(What to produce)
Exact repetition is required: reproduce every line of the data.
*** Opening Supplied records ***
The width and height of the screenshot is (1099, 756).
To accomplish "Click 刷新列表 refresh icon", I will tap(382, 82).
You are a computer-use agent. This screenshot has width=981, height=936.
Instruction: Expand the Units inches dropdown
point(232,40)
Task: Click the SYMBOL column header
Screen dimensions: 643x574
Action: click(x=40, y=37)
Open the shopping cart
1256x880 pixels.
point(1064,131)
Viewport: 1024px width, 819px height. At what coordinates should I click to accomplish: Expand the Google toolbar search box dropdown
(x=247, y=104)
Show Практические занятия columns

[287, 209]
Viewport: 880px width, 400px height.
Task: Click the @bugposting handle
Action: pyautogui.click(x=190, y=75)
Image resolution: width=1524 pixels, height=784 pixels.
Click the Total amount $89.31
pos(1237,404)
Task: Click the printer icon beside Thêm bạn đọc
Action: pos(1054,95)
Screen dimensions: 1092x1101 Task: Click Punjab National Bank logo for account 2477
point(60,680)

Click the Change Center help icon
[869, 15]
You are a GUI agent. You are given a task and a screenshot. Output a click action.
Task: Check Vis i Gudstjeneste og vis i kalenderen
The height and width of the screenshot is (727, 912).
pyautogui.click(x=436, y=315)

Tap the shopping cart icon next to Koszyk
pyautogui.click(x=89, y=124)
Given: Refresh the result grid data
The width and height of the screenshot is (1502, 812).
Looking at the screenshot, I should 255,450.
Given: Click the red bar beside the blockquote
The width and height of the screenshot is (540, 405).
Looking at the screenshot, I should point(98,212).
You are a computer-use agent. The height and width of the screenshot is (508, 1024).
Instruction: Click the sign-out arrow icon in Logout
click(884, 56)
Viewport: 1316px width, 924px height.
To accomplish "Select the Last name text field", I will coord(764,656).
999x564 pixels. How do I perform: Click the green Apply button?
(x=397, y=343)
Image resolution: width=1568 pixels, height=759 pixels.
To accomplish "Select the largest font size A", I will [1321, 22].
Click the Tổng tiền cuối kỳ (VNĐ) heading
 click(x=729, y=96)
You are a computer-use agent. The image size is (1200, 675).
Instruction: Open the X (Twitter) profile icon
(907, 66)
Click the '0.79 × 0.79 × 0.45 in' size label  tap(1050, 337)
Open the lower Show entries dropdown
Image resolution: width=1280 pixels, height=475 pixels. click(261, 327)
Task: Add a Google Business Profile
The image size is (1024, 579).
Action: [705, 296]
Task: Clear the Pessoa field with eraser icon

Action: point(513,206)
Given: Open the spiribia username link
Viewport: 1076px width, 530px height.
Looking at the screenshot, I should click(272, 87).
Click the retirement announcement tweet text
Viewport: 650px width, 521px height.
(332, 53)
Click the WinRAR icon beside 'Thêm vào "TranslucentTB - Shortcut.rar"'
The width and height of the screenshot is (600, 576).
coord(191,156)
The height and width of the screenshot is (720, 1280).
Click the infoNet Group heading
*** Closing Supplied records ***
(Answer box)
The width and height of the screenshot is (1099, 756).
To accomplish "Click 刷新列表 refresh icon", I will tap(382, 82).
You are a computer-use agent. This screenshot has width=981, height=936.
Instruction: Expand the Units inches dropdown
point(232,40)
Task: Click the SYMBOL column header
Screen dimensions: 643x574
Action: click(x=40, y=37)
Open the shopping cart
1256x880 pixels.
point(1064,131)
Viewport: 1024px width, 819px height. At what coordinates should I click to accomplish: Expand the Google toolbar search box dropdown
(x=247, y=104)
Show Практические занятия columns

[287, 209]
Viewport: 880px width, 400px height.
Task: Click the @bugposting handle
Action: pyautogui.click(x=190, y=75)
Image resolution: width=1524 pixels, height=784 pixels.
Click the Total amount $89.31
pos(1237,404)
Task: Click the printer icon beside Thêm bạn đọc
Action: pos(1054,95)
Screen dimensions: 1092x1101 Task: Click Punjab National Bank logo for account 2477
point(60,680)

Click the Change Center help icon
[869, 15]
You are a GUI agent. You are given a task and a screenshot. Output a click action.
Task: Check Vis i Gudstjeneste og vis i kalenderen
The height and width of the screenshot is (727, 912).
pyautogui.click(x=436, y=315)

Tap the shopping cart icon next to Koszyk
pyautogui.click(x=89, y=124)
Given: Refresh the result grid data
The width and height of the screenshot is (1502, 812).
Looking at the screenshot, I should 255,450.
Given: Click the red bar beside the blockquote
The width and height of the screenshot is (540, 405).
Looking at the screenshot, I should point(98,212).
You are a computer-use agent. The height and width of the screenshot is (508, 1024).
Instruction: Click the sign-out arrow icon in Logout
click(884, 56)
Viewport: 1316px width, 924px height.
To accomplish "Select the Last name text field", I will coord(764,656).
999x564 pixels. How do I perform: Click the green Apply button?
(x=397, y=343)
Image resolution: width=1568 pixels, height=759 pixels.
To accomplish "Select the largest font size A", I will [1321, 22].
Click the Tổng tiền cuối kỳ (VNĐ) heading
 click(x=729, y=96)
You are a computer-use agent. The image size is (1200, 675).
Instruction: Open the X (Twitter) profile icon
(907, 66)
Click the '0.79 × 0.79 × 0.45 in' size label  tap(1050, 337)
Open the lower Show entries dropdown
Image resolution: width=1280 pixels, height=475 pixels. click(261, 327)
Task: Add a Google Business Profile
The image size is (1024, 579).
Action: [705, 296]
Task: Clear the Pessoa field with eraser icon

Action: point(513,206)
Given: Open the spiribia username link
Viewport: 1076px width, 530px height.
Looking at the screenshot, I should click(272, 87).
Click the retirement announcement tweet text
Viewport: 650px width, 521px height.
(332, 53)
Click the WinRAR icon beside 'Thêm vào "TranslucentTB - Shortcut.rar"'
The width and height of the screenshot is (600, 576).
coord(191,156)
The height and width of the screenshot is (720, 1280).
Click the infoNet Group heading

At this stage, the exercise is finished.